# EXERCISE GOAL
Scan the records below for the line with "Image resolution: width=521" and the line with "Click the right arrow of Width slider". Repeat those two lines and every line between them exactly, and nothing else.

# LISTED RECORDS
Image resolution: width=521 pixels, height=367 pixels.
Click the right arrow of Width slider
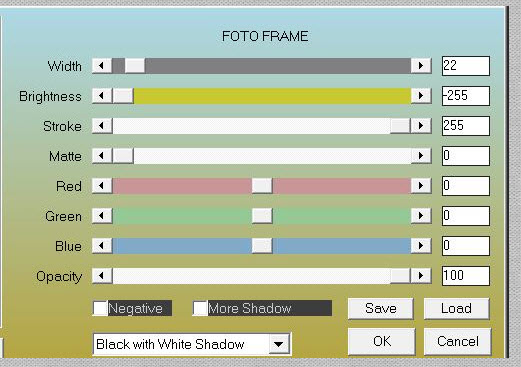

---

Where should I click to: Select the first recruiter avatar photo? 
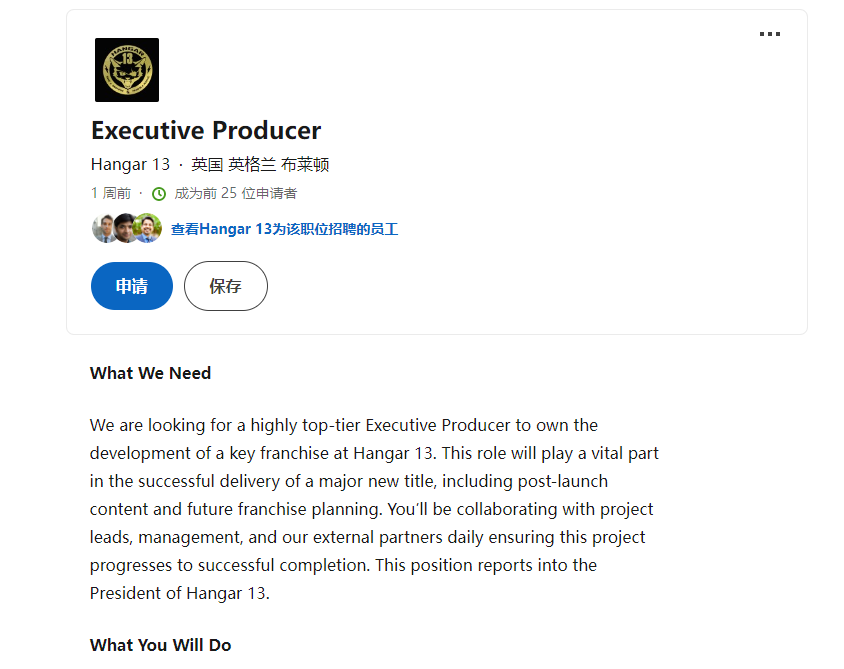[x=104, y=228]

* * *

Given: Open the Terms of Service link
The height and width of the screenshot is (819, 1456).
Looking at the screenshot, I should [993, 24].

# SOLUTION TO THIS TASK
Image resolution: width=521 pixels, height=367 pixels.
Click the right arrow of Width slider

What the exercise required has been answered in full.